Is it possible to change the SSL VPN Port for Remote Access??
... and for the User Portal, too?
This thread was automatically locked due to age.
Help us enhance your Sophos Community experience. Share your thoughts in our Sophos Community survey.
17.1 has been released and this feature is now there.
Regards Simon
Sophos XG 17.5.1 MR-1 | Dell 7010 | Intel(R) Core(TM) i5-3550 CPU @ 3.70GHz | 8GB Memory
Samsung EVO 850 120GB SDD | 1x Intel 82574L / 2x 82571EB Gigabit Ethernet Controller (rev 06)
Hi guillaume,
port sharing is possible, so you can use port 443 for user portal and SSLVPN.
Best regards,
Holger
Hi SecureNet,
just in case you have not seen yet. In the current version of SFOS 17.1, this feature is implemented.
Best regards,
Holger
I have tried to change the port from 8443 to 443 using UDP mode and it fails saying there is a conflict on that port.
Everything else on the XG is using port 443 is TCP, e.g. WAF.
Can you confirm this is a bug, or how to fix it? It is a significant benefit to have the UDP443 for SSL VPN and TCP443 for WAF
Thanks
Ian
hello
i can not respond on waf + ssl vpn on port 443, cause i don't use waf.
But in my opnion, it's an error to use 443 UDP, because it is usually blocked by firewalls on public access, like the other exotics ports, as 443 normal traffic is TCP and not UDP !

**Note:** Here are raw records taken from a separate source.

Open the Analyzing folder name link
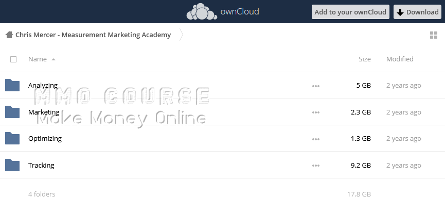This screenshot has height=212, width=445. click(x=43, y=86)
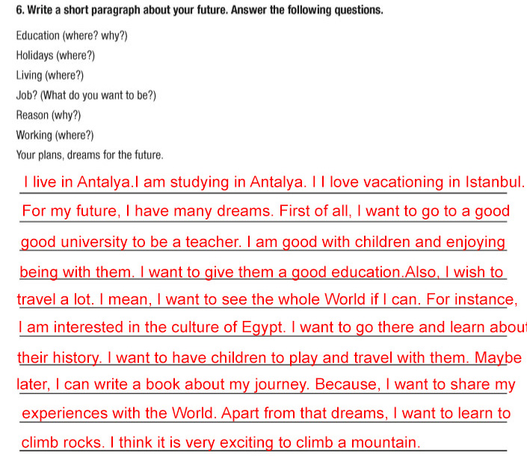The image size is (527, 456).
Task: Click the line beginning 'their history'
Action: click(x=270, y=357)
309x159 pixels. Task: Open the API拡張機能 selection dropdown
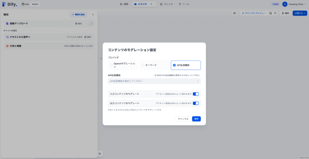click(x=154, y=81)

Thank you for your comments.
I agree 443 UDP is not as good as 443 TCP for getting through general public firewalls, but unless we can generate a WAF rule to use a specific address (as per SNI for HTTPS), then I am limited to the options available.

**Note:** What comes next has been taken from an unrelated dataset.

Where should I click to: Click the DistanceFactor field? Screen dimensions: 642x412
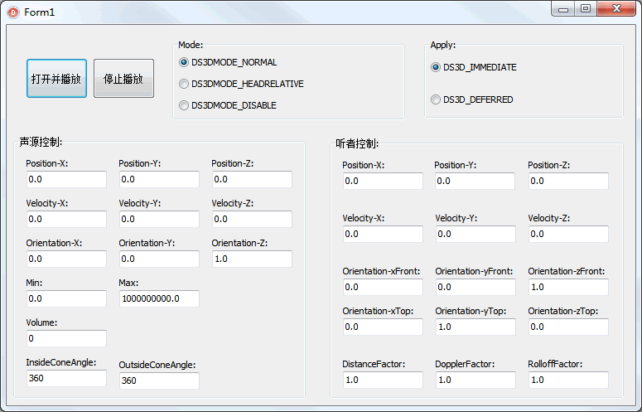click(x=383, y=380)
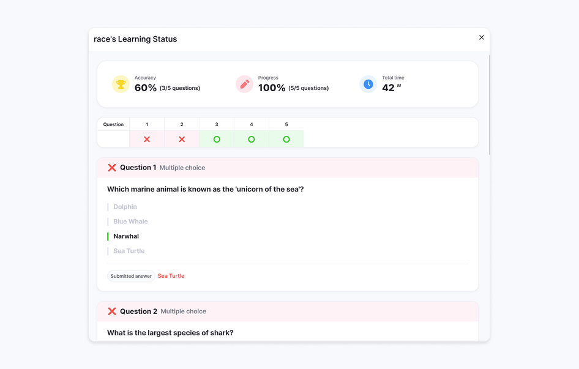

WIth regards to 443UDP vs other ports, Yes I agree 443UDP is more likely to be blocked in comparison to 443TCP, but it is significantly more likely for non 443 ports to be blocked and 443UDP to be open and acceptable.

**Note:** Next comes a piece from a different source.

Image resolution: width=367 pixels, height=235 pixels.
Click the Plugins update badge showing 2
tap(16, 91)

Also SSL VPN supposedly has better performance on UDP than TCP (according to the setup options, I have never had the opportunity to find out)
Thanks
Ian
Hello.
Yes I moved the user portal from 443 to 444 when I tried it, and I have just tried again now with no luck
I get the red pop up box saying "The selected Port is already used by another service. Please choose a different Port."
Thanks
Ian
Hello.
Yes I moved the user portal from 443 to 444 when I tried it, and I have just tried again now with no luck
I get the red pop up box saying "The selected Port is already used by another service. Please choose a different Port."
Thanks
Ian
Also tried, you can not use 443 tcp or udp for vpn ssl and/or user portal since you activate a waf with https rule (and the contrary)
should be great if sophos let choice on which port/public ip vpn ssl and user portal listen as it could be possible to have waf on one port/ip AND ssl vpn on an other port/ip.
but it's not the case..
Hello,
I can use 443 for WAF and User Portal, this is my normal configuration. I assume this is because WAF is only available on WAN IP And User Portal from various local interfaces.
As SSL VPN can use all interfaces, I assume this has an effect on why it cannot be enabled. On that note, I have just disabled SSL VPN from ALL interfaces and tried again, but still an error.